> Entries shown:
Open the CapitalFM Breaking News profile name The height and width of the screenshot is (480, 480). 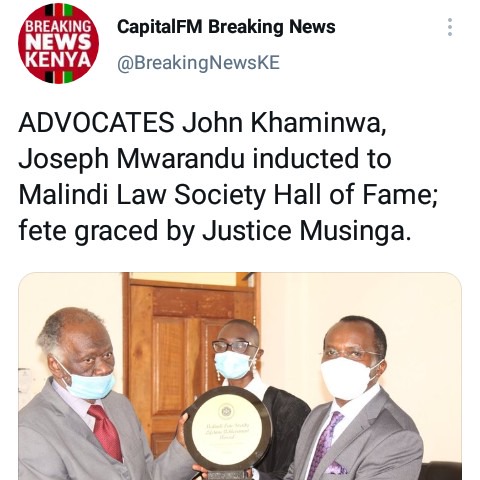click(x=226, y=27)
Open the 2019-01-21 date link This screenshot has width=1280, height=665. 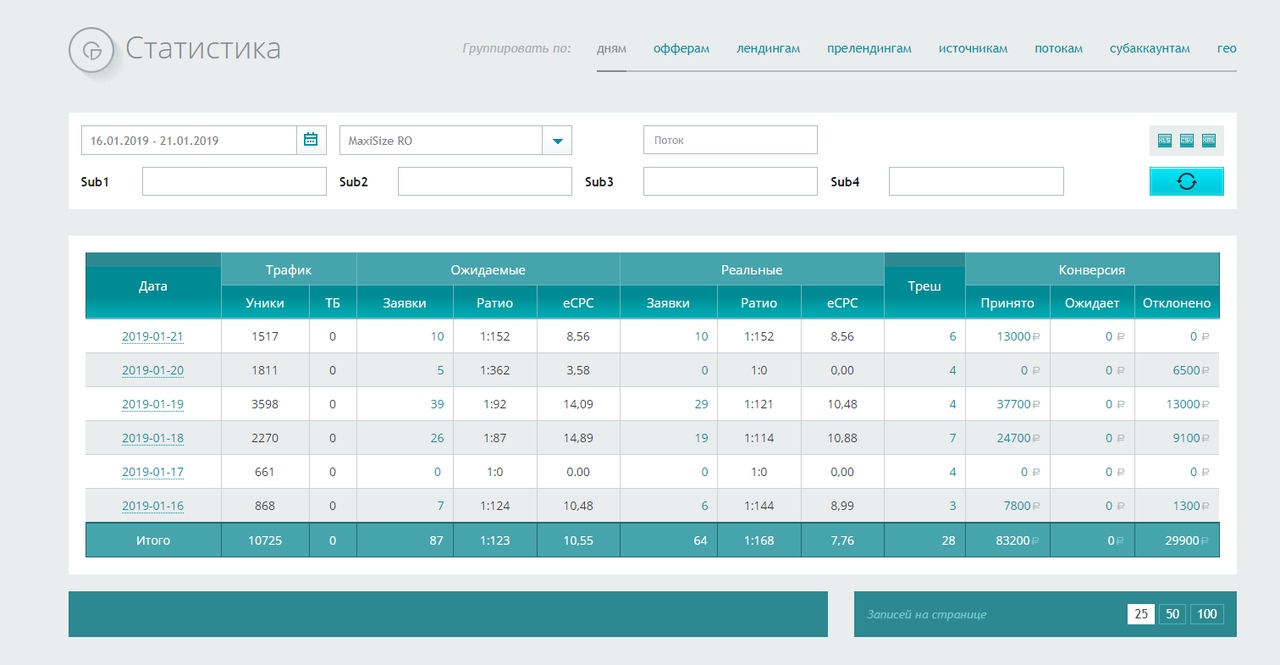153,337
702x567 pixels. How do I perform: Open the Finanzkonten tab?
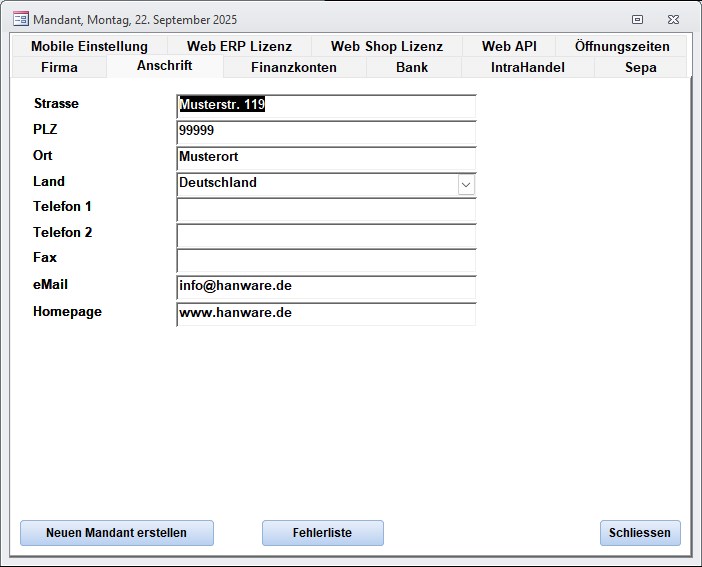tap(294, 67)
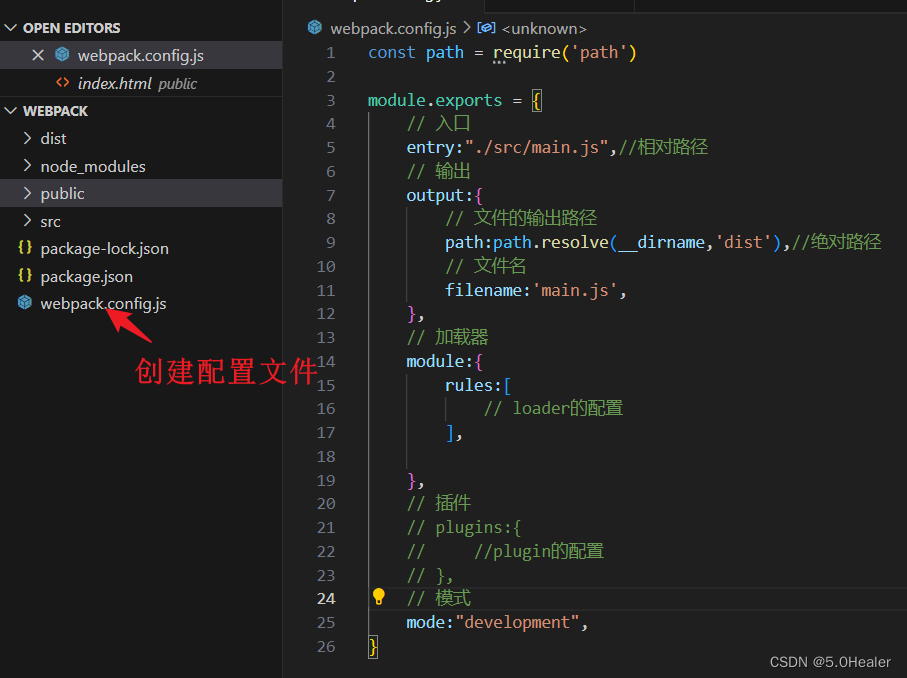Open the lightbulb quick-fix on line 24
907x678 pixels.
378,598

> Task to complete: Copy the lines of the records, beginning where the line containing "702x567 pixels. How" appears and continuing through the final line, exactly and with no pictures.

> Output:
702x567 pixels. How do I perform: Open the Finanzkonten tab?
tap(294, 67)
Open the lightbulb quick-fix on line 24
907x678 pixels.
378,598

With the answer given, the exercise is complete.